Bien entendu, aucune preuve ne sera
apportée quant au présumé trafic de
drogue et les sanctions consistent en un
gel de ses avoirs éventuels aux
Etats-Unis sans que l’on sache s’il a
effectivement des avoirs aux Etats-Unis,
l’idée étant avant tout de
décrédibiliser le dirigeant vénézuélien
aux yeux de l’opinion publique
vénézuélienne et internationale. Tout
change pour que rien ne change. Les
médias français se sont contentés de
relayer la propagande américaine
sans la questionner.
La droite
réactionnaire vénézuélienne jugée
respectable dans la presse française
Fait inquiétant : la frange la
plus extrême et « golpiste » de la
droite vénézuélienne semble avoir les
faveurs de l’administration Trump.
La veille de l’élection de l’assemblée
nationale constituante, le
vice-président Mike Pence a téléphoné à
Leopoldo López, figure de cette frange
radicale, pour le féliciter pour « son
courage et sa défense de la démocratie
vénézuélienne ». Lilian Tintori,
l’épouse de López, accompagnée de
Marco Rubio, un sénateur républicain
partisan de la ligne dure et de
l’ingérence contre Cuba et le Venezuela,
avait été
reçue à la Maison Blanche par Donald
Trump, quelques mois plus tôt. Qui
se ressemble, s’assemble. Pourtant,
après avoir largement pris parti pour la
campagne d’Hillary Clinton au profil
bien plus rassurant que Donald Trump, la
presse française dominante, y compris
celle qui se réclame de la « gauche »
sociale-démocrate (Libération, L’Obs),
ne semble guère s’émouvoir, aujourd’hui,
de cette internationale de la droite
réactionnaire entre les Etats-Unis
d’Amérique et le Venezuela. Nous avons
pourtant connu notre presse dominante
plus engagée contre l’extrême-droite
comme, par exemple, lorsqu’il s’agissait
de faire campagne pour Emmanuel Macron
au nom du
vote utile contre Marine Le Pen.
Leopoldo
López brandissant le tricolore
vénézuélien
Il faut dire que la presse dominante
a mis beaucoup d’eau dans son vin en ce
qui concerne ses critiques à l’encontre
de Trump depuis qu’il est à la tête de
l’Etat nord-américain, comme on a pu
notamment le constater lors de sa
visite officielle le 14 juillet dernier.
De plus, notre presse entretient
de longue date un flou bien plus
artistique que journalistique sur la
véritable nature politique d’une partie
de l’opposition vénézuélienne
voire sur l’opposition tout court. Ainsi
dans un
article du Monde, on peut lire que
la « Table de l’Unité Démocratique »
(MUD) est une « coalition
d’opposants qui va de l’extrême-gauche à
la droite& ». S’il existe bien une
extrême-gauche et un « chavisme
critique » au Venezuela comme Marea
Socialista ou le journal Aporrea, ce
courant politique n’a jamais fait partie
de la MUD qui est une coalition qui va
d’Acción Democratica, le parti
social-démocrate historique converti au
néolibéralisme dans les décennies 80-90
à la droite extrême de Vente Venezuela
de Maria Corina Machado et de Voluntad
Popular de Leopoldo López.
En février 2014, L’bs publie un
portrait dithyrambique de Leopoldo López.

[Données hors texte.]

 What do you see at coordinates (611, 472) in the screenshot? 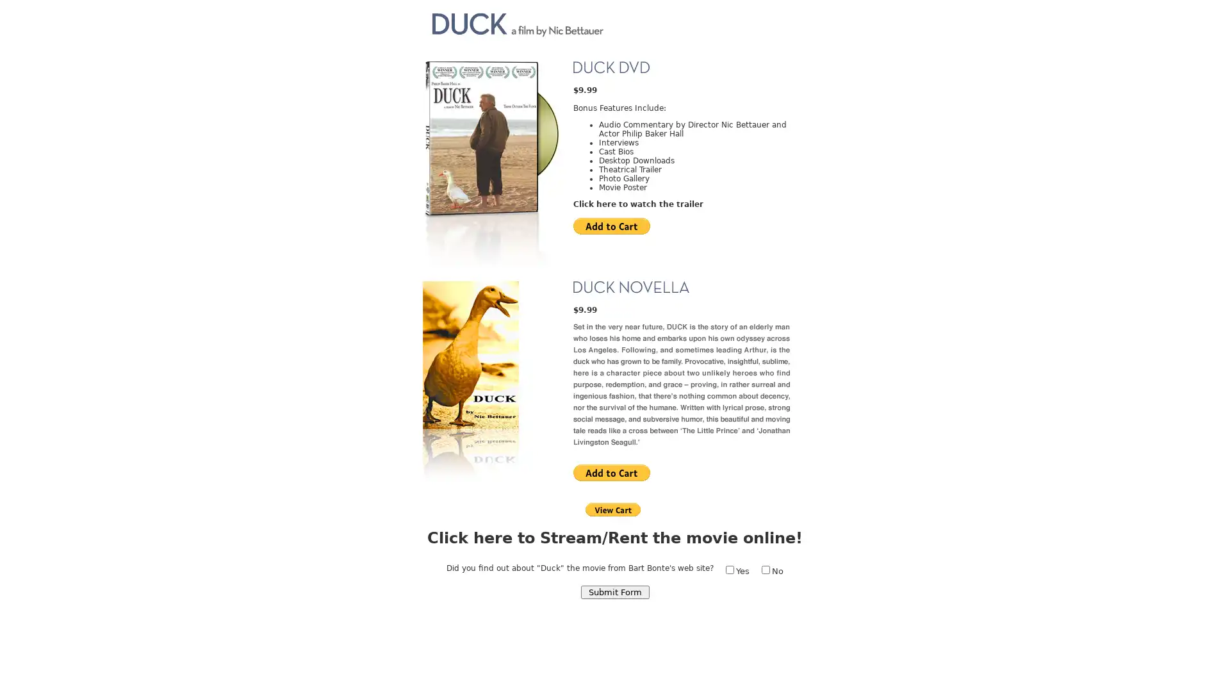
I see `PayPal - The safer, easier way to pay online!` at bounding box center [611, 472].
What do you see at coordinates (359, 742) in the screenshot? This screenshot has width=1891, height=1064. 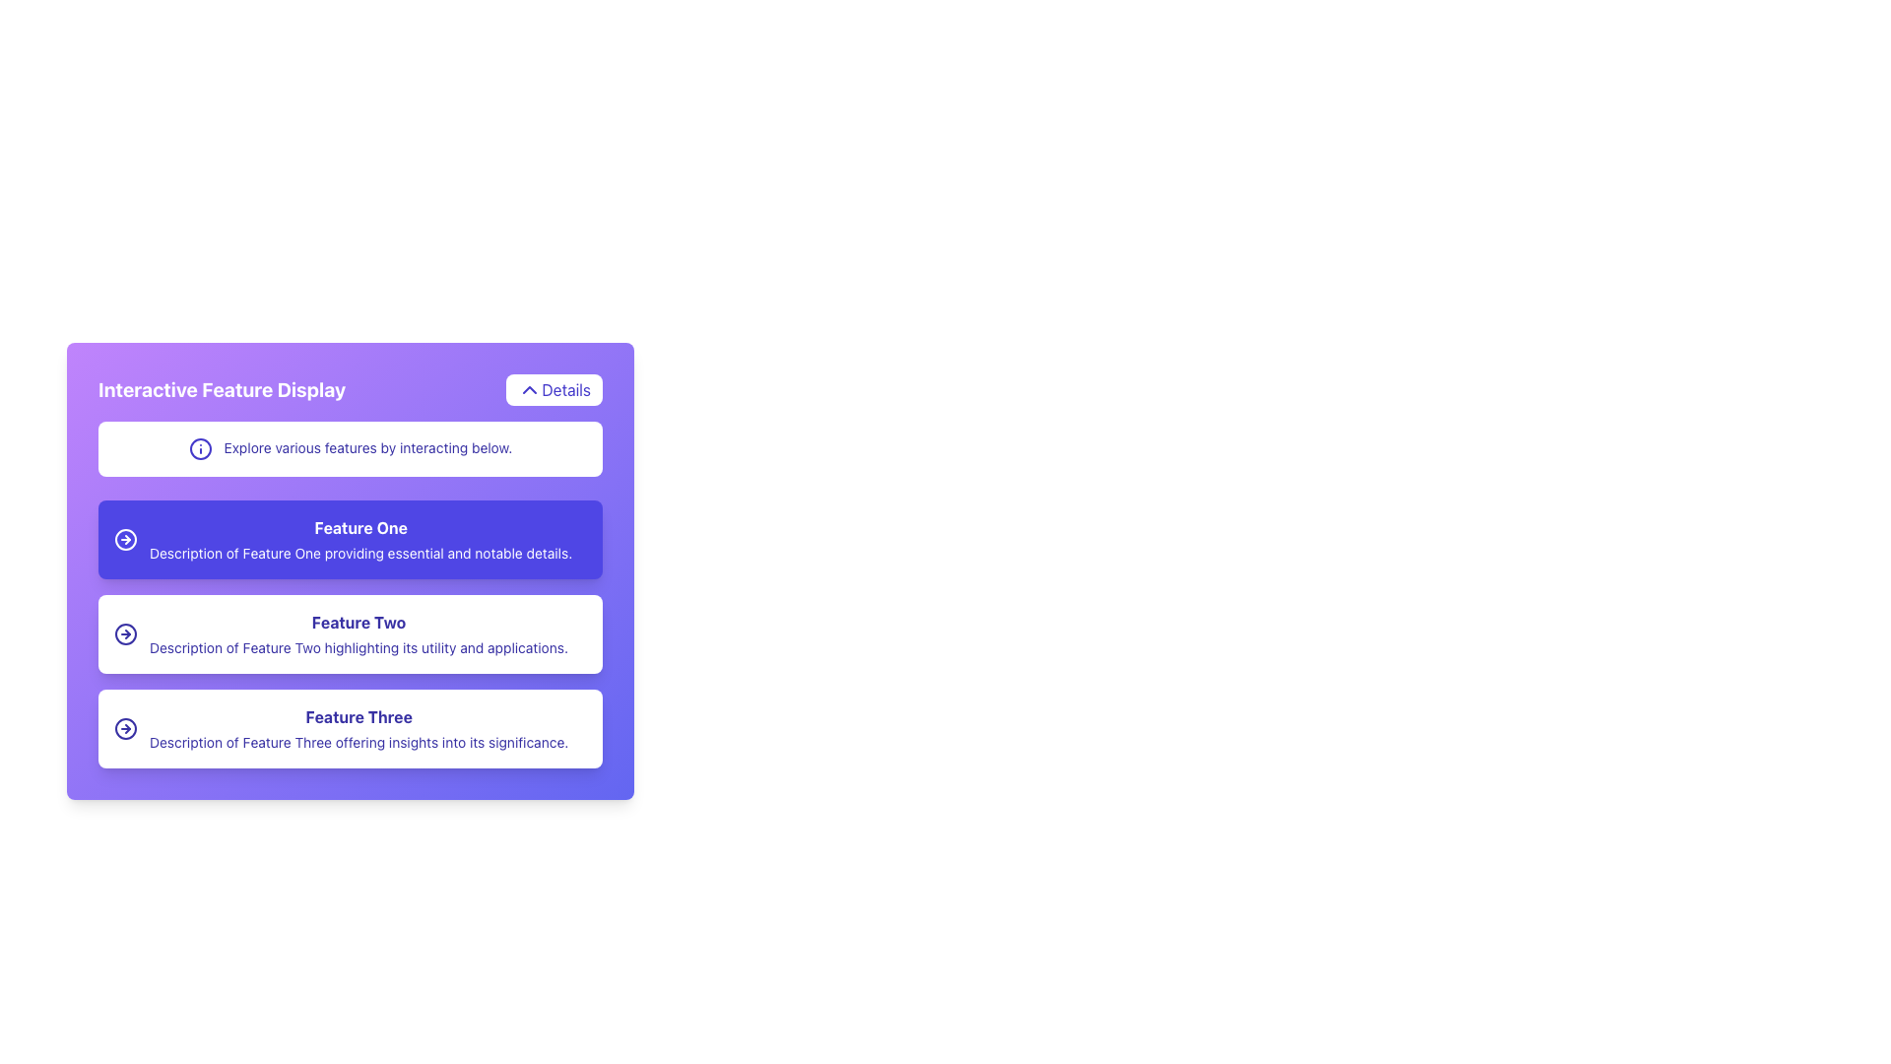 I see `the text label that reads 'Description of Feature Three' to engage with potential tooltips or highlights` at bounding box center [359, 742].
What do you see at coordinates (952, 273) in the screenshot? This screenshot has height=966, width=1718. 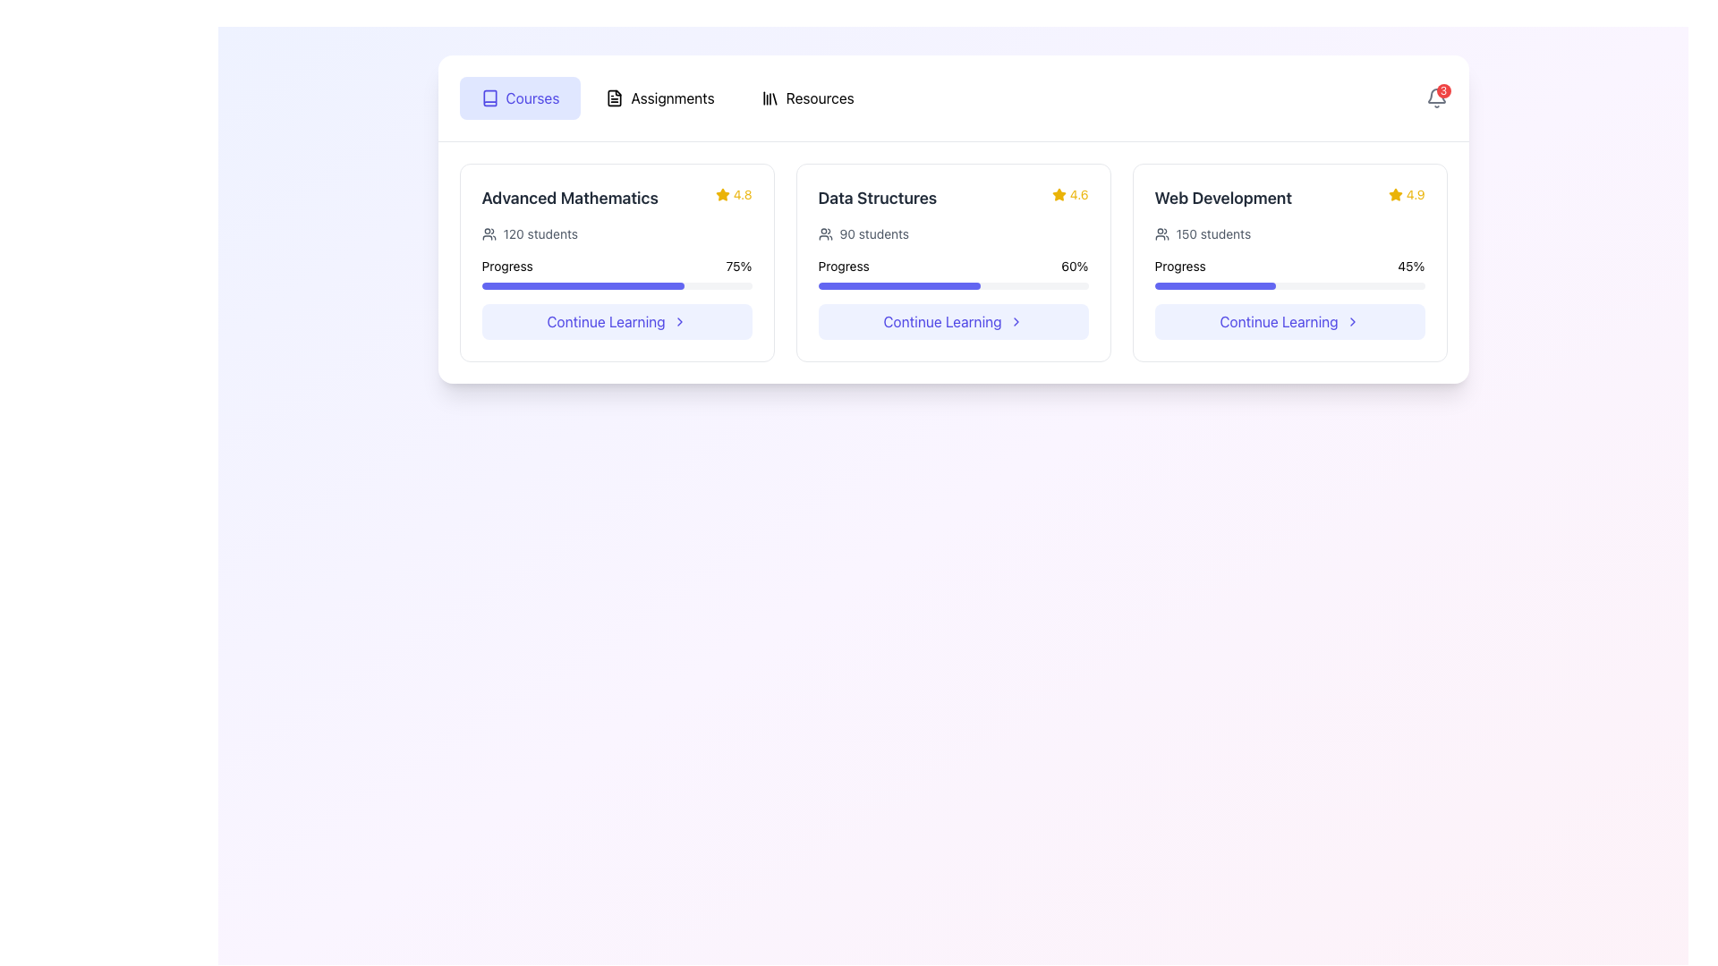 I see `the progress displayed in the progress bar labeled 'Progress' showing 60% completion, located within the 'Data Structures' card` at bounding box center [952, 273].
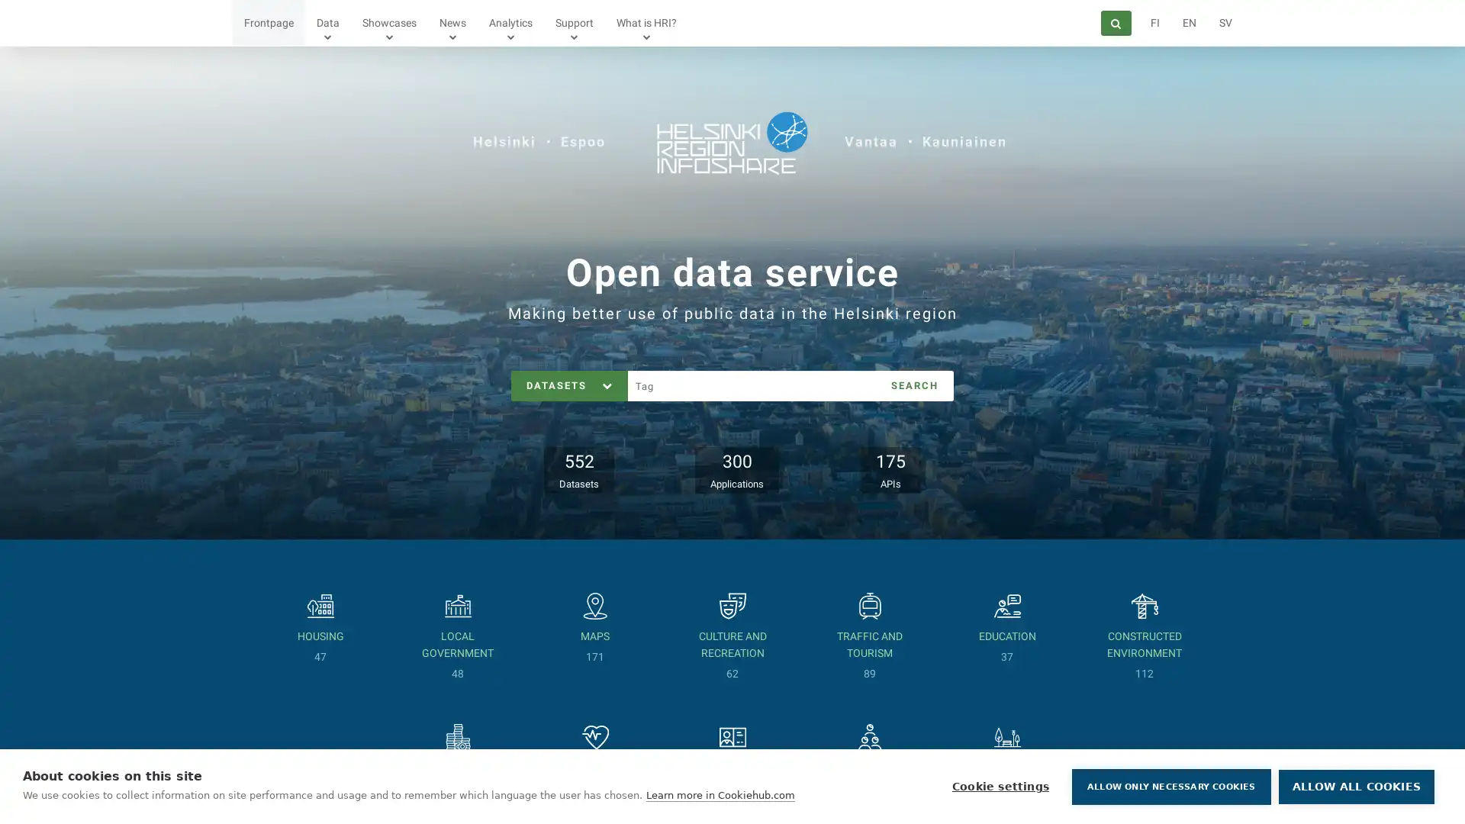 This screenshot has width=1465, height=824. What do you see at coordinates (915, 385) in the screenshot?
I see `SEARCH` at bounding box center [915, 385].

Sous la plume de la journaliste Sarah
Diffalah, on peut lire que « sur la
forme, comme sur le fond, Leopoldo López
est plutôt brillant », que c’est un
« homme de terrain », « combattif »,
qu’il a une « hauteur
intellectuelle certaine », qu’il « peut
se targuer d’une solide connaissance
dans le domaine économique », que
« la résistance à l’oppression et la
lutte pour l’égalité, il y est tombé
dedans tout petit », qu’il est un
« époux modèle », qu’il a une
« belle allure » et qu’il est
devenu « le héros de toute une
frange de la population ». On y
apprend également que Leopoldo López est
« de centre-gauche » ! Henrique
Capriles, un autre leader de
l’opposition, serait ainsi « plus à
droite que lui ». Pourtant, dans
le dernier portrait que L’Obs consacre à
Leopoldo López, on lit bien qu’il « présente
l’aile la plus radicale de la coalition
d’opposition » ! Leopoldo López n’a
pourtant pas évolué idéologiquement
depuis 2014… et L’Obs non plus. Cherchez
l’erreur.
Le magazine américain Foreign Policy,
peu suspect de sympathie pour le
chavisme, a publié, en 2015, un article
sur la fabrication médiatique du
personnage de Leopoldo López intitulé « The
making of Leopoldo López » qui
dresse un portrait de l’homme bien moins
élogieux que celui de L’Obs. L’article
répertorie notamment tous les éléments
qui prouvent que Leopoldo López,
à l’époque maire de la localité huppée
de Chacao (Caracas), a joué un rôle dans
le coup d’état d’avril 2002
quand bien même, par la suite, la
campagne médiatique lancée par ses
troupes a prétendu le contraire.
L’article rappelle également qu’il est
issu de l’une des familles les plus
élitaires du Venezuela. Adolescent, il a
confié au journal étudiant de la Hun
School de Princeton qu’il appartient « au
1% de gens privilégiés ». Sa mère
est une des dirigeantes du Groupe
Cisnero, un conglomérat médiatique
international et son père, homme
d’affaires et restaurateur, siège au
comité de rédaction de El Nacional,
quotidien vénézuélien de référence
d’opposition. Ce n’est pas
franchement ce qu’on appelle un homme du
peuple. Après ses études aux Etats-Unis
– au Kenyon College puis à la Kennedy
School of Government de l’université
d’Harvard -, il rentre au Venezuela où
il travaille pour la compagnie
pétrolière nationale PDVSA. Une enquête
conclura plus tard que López et sa mère,
qui travaillait également au sein de
PDVSA, ont détourné des fonds de
l’entreprise pour financer le parti
Primero Justicia au sein duquel il
militait. L’Humanité rappelle
ses liens anciens et privilégiés avec
les cercles du pouvoir à Washington
; en 2002, il rencontre la famille Bush
puis rend visite à l’International
Republican Institute, qui fait partie de
la NED (National Endowment for Democracy)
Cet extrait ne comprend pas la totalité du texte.